Na minha opinião, racismo nasce não só de relações de poder demasiado assimétricas, como também do medo, do desconhecimento, da ignorânica, da arrogância e, claro, da estupidez...Mas também do desconforto, da competição, do conflito, da luta por recursos escassos (como alimentos, água, território, etc.)...O racismo é uma coisa muito animal, mas também algo de ecológico: a perceção de que o "outro" está a invadir o meu espaço...
Bolas, somos todos primatas, predadores, territoriais e sociais...Todos os animais são territoriais...Não basta exorcizar o racismo, é preciso compreender a sua etiologia, processo, construção, sintomas, consequências... E sobretudo saber encontrar soluções. Como saber fazer o diagnóstico, e depois saber preveni-lo e combatê-lo...
O número de bebés sem nome de pai nos resgistos de nascimento também é alto em Portugal, não obstante a legislação existente não permitir o registo de crianças com "pai incógnito" desde 1977. Sempre que o nome do pai não consta na certidão de nascimento, o Ministério Público é obrigado a instaurar um processo de averiguação da paternidade.

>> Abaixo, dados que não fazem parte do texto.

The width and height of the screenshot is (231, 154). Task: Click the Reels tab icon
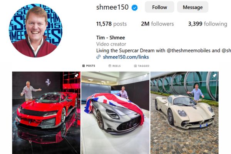[110, 66]
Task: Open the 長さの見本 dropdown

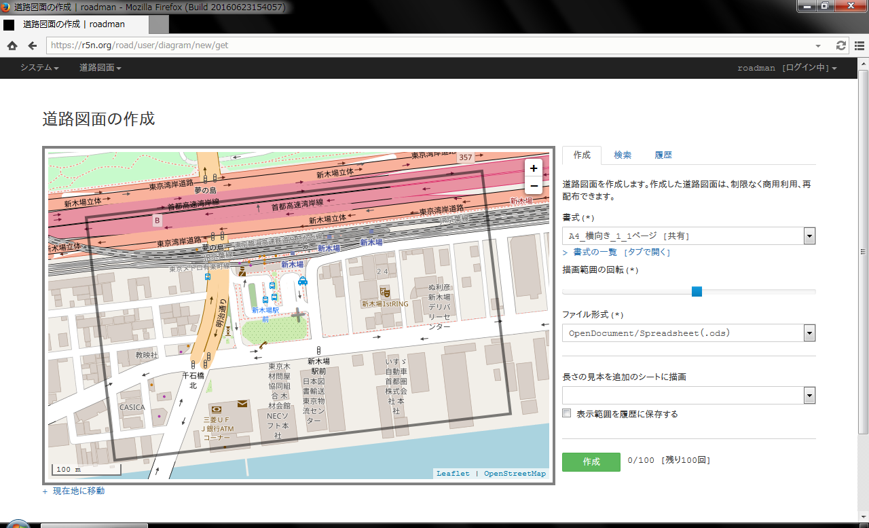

Mesmo assim há também centenas de casos de "filhos do vento":
2020 519 | 2021 820 | 2022 730
Razões:
(i) falta de informação ou recusa da mãe (não sabe quem é o pai, relações ocasionais, alcoolismo, ou situações de violência, etc.; ou não quer identificá-lo);
(ii) progenitor não quer assumir a paternidade (por estar casado ou outras sitruações como famílias homossexuais, procriação medicamente assistida, etc.);
.(iii) outros fatores sociais e comportamentais (aumento das relacões ocasionais, recurso de mulheres à procriação medicamente assistida, famílias monoparentais e reconstituídas, etc.);
(iv) quadro legal e institucional (não encontrando o progenitor, apesar dos testes de ADN ebtrevista à mãe, investigação, etc.,) o Ministério Público arquivo o caso;
(v) procriação medicamente assististida e "barrigas de aluguer" (ou gestação de substituição): também não se regista o nome da doadora neste caso, mas são raros os casos de registo sem nome da mãe.